▶ EXERCISE PROMPT:
Some lines in the listing hold the word "will". Return each of them.

▶ MATERIAL PROVIDED:
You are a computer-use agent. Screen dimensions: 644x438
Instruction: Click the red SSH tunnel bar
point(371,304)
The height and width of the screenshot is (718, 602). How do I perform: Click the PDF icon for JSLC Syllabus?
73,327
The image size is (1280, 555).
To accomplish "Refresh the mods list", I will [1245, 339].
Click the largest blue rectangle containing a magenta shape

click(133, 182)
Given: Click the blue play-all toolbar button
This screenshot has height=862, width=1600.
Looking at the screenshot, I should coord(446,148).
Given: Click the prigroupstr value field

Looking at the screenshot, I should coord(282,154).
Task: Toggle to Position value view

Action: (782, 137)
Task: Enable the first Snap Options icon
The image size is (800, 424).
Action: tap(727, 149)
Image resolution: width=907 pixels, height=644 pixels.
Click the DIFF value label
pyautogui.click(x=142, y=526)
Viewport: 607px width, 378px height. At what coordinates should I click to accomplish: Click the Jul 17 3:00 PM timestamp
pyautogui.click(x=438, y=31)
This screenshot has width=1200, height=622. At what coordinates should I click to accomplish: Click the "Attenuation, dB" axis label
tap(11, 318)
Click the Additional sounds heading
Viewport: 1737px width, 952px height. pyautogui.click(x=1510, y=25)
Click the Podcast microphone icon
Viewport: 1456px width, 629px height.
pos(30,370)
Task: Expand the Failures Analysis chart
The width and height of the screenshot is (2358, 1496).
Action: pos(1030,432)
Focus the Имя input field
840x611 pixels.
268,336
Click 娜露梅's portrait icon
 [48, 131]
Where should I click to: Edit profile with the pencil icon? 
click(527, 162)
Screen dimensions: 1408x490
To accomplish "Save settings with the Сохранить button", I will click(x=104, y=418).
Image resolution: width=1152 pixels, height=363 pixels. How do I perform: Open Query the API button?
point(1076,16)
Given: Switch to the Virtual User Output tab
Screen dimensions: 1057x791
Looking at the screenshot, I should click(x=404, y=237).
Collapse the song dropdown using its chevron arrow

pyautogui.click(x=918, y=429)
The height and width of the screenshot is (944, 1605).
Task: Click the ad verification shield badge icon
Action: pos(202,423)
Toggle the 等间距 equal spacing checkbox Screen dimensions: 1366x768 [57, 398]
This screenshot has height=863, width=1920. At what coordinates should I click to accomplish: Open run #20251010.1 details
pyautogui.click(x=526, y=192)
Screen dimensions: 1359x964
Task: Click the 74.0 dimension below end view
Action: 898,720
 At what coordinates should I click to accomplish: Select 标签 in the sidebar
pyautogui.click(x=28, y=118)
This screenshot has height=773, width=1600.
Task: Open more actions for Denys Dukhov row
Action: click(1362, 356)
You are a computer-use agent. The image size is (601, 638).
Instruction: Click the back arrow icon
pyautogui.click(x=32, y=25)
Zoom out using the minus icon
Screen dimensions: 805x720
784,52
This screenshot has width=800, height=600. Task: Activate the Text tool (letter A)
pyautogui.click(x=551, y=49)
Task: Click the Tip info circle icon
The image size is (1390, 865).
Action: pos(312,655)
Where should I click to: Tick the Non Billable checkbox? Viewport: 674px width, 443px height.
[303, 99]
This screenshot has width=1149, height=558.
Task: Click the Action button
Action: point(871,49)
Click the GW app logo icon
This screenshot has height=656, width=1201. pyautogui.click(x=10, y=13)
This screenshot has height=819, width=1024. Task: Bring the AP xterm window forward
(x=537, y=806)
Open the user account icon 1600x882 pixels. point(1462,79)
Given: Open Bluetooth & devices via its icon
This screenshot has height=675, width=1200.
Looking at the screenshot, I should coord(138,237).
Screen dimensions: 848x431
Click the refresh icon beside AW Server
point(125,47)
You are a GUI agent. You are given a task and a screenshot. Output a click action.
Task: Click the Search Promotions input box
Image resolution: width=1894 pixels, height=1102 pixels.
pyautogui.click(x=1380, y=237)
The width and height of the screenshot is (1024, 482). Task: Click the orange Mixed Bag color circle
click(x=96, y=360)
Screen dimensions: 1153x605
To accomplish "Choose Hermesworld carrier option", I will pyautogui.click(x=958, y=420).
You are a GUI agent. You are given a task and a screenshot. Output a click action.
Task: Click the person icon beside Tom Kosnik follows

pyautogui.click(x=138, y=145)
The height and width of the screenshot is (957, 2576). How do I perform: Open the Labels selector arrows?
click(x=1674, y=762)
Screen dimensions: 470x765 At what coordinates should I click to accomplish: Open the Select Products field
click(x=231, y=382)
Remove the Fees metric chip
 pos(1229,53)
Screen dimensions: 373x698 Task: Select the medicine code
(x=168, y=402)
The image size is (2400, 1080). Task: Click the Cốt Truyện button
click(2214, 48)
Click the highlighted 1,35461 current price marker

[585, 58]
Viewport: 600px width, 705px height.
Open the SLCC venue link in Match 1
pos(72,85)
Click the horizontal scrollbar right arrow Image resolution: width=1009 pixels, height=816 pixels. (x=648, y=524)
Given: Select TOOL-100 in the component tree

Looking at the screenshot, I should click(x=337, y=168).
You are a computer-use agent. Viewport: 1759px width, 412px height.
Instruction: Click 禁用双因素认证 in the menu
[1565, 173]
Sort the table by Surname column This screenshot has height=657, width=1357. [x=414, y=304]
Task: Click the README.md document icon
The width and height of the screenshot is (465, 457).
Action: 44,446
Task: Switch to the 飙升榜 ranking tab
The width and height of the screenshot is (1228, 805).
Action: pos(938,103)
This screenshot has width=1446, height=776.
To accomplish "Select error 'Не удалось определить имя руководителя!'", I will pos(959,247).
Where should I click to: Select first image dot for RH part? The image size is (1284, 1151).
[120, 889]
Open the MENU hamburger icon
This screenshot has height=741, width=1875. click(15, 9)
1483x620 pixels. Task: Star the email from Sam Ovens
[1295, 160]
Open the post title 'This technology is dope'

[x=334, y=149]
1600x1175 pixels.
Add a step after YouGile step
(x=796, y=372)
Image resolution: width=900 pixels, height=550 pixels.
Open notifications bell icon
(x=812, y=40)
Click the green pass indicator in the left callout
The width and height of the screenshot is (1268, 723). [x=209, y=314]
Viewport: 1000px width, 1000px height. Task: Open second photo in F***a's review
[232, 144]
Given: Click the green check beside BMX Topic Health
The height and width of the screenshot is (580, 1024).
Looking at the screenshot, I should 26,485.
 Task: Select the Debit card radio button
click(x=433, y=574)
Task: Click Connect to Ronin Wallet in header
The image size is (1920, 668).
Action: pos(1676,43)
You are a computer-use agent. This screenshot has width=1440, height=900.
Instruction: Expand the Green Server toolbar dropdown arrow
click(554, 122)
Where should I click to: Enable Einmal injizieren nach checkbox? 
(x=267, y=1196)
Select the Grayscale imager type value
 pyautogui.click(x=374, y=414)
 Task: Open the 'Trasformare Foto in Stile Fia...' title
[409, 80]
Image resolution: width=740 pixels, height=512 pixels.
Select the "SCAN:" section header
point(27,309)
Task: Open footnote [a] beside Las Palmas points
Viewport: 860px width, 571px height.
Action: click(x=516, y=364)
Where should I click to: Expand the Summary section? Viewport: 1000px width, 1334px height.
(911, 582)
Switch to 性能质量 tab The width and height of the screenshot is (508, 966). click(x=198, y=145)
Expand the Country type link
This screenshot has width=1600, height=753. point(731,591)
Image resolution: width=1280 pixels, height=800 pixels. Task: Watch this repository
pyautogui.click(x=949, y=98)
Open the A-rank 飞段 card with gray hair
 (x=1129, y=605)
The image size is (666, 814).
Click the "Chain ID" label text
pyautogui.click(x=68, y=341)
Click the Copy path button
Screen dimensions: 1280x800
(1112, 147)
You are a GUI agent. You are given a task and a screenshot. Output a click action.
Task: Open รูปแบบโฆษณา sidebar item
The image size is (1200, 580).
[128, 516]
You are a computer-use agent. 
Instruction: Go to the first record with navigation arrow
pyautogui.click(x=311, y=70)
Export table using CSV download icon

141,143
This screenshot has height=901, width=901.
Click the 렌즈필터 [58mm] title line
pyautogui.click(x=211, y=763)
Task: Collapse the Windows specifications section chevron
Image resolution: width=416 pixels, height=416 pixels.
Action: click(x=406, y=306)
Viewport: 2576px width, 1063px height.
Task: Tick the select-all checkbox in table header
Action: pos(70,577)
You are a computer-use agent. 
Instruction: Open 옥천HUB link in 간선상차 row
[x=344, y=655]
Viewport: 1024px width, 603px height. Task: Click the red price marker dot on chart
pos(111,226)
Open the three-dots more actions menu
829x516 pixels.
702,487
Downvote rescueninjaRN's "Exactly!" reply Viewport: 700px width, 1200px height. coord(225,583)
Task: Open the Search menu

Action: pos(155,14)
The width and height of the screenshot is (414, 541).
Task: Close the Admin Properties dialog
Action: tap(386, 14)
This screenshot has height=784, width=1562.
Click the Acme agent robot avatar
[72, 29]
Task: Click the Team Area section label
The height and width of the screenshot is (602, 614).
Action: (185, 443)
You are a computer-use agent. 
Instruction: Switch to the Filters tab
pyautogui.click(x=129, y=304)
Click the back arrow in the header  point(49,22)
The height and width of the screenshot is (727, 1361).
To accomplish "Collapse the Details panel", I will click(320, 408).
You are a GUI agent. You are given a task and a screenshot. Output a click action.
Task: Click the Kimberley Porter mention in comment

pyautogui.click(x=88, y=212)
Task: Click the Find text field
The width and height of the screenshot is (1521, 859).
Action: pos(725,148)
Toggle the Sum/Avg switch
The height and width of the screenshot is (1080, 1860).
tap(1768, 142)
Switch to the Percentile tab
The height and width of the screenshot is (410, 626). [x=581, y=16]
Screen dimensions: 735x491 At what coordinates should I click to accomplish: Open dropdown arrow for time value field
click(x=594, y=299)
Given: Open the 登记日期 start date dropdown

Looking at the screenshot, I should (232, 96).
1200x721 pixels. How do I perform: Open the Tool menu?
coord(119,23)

▶ OUTPUT FOR THIS TASK:
To accomplish "Refresh the mods list", I will [1245, 339].
To accomplish "Save settings with the Сохранить button", I will click(x=104, y=418).
To accomplish "Choose Hermesworld carrier option", I will pyautogui.click(x=958, y=420).
To accomplish "Select error 'Не удалось определить имя руководителя!'", I will pos(959,247).
To accomplish "Collapse the Details panel", I will click(320, 408).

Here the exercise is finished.